What is being asked.
Your answer should be the lines of the listing that contain the word "each".

Provided records.
☆ ☆ ☆ ☆
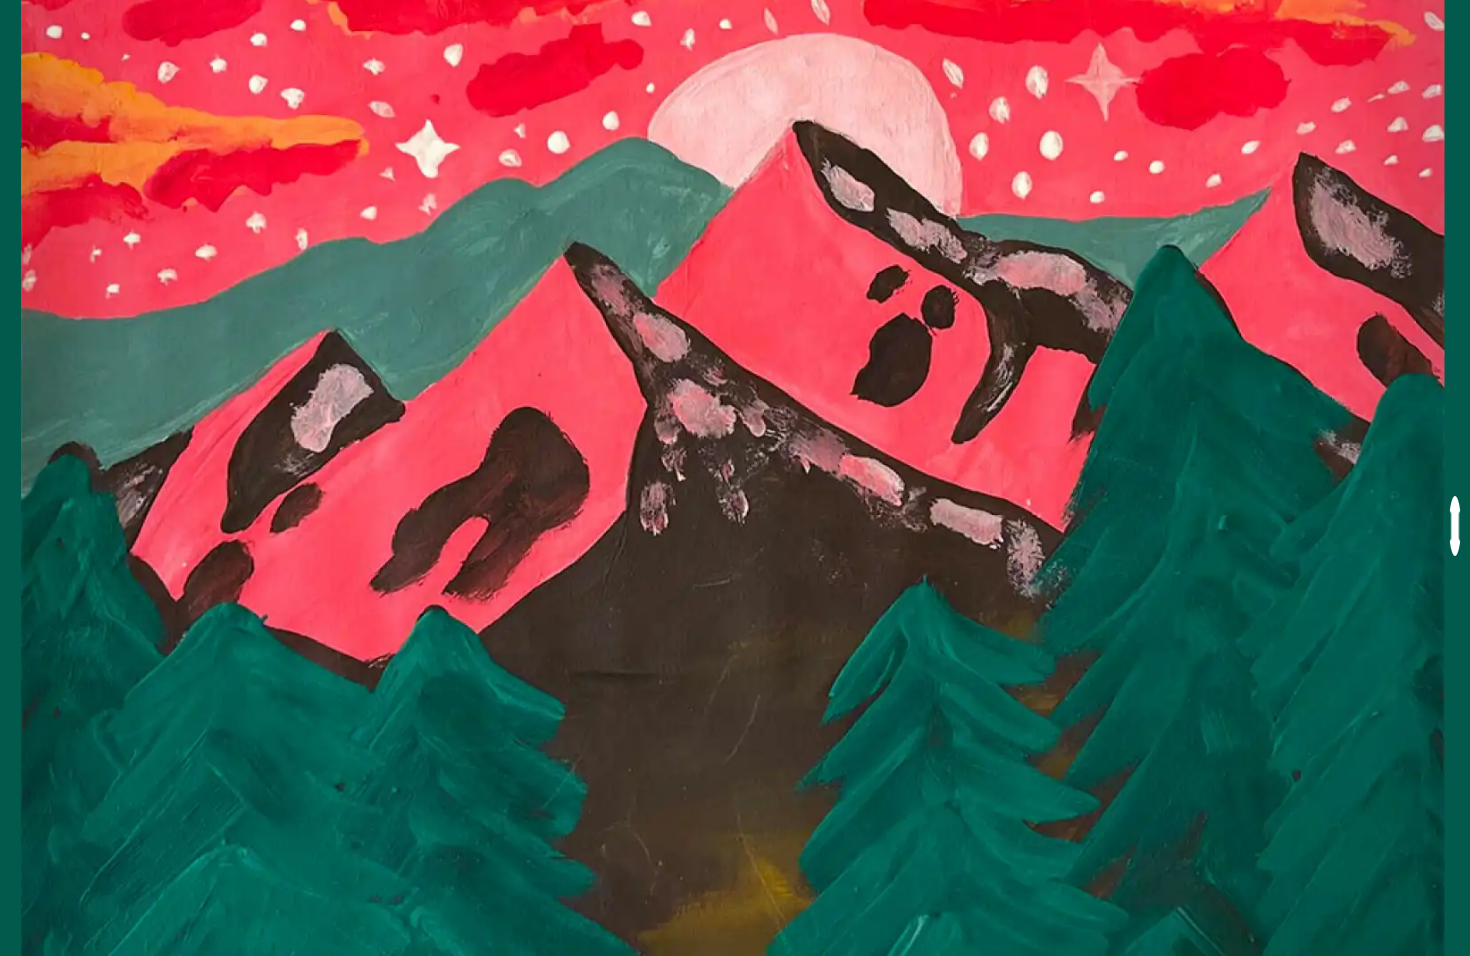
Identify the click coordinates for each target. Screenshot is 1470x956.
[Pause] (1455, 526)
☆ ☆ ☆ ☆
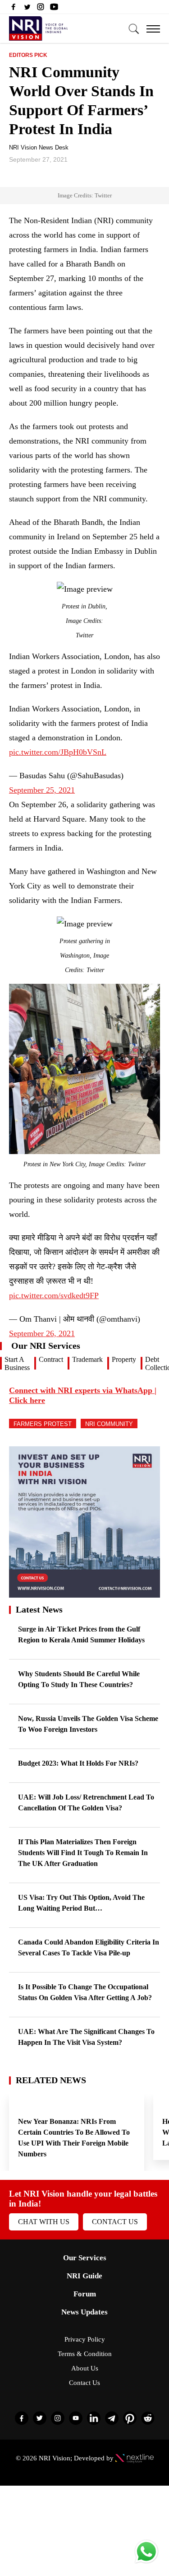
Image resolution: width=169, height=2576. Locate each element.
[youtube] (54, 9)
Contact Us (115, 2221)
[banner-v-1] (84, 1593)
☆ ☆ ☆ ☆
Solution to this exercise.
Identify the click coordinates for each target. Screenshot is 1470x956.
Image resolution: width=169, height=2576. Locate each element.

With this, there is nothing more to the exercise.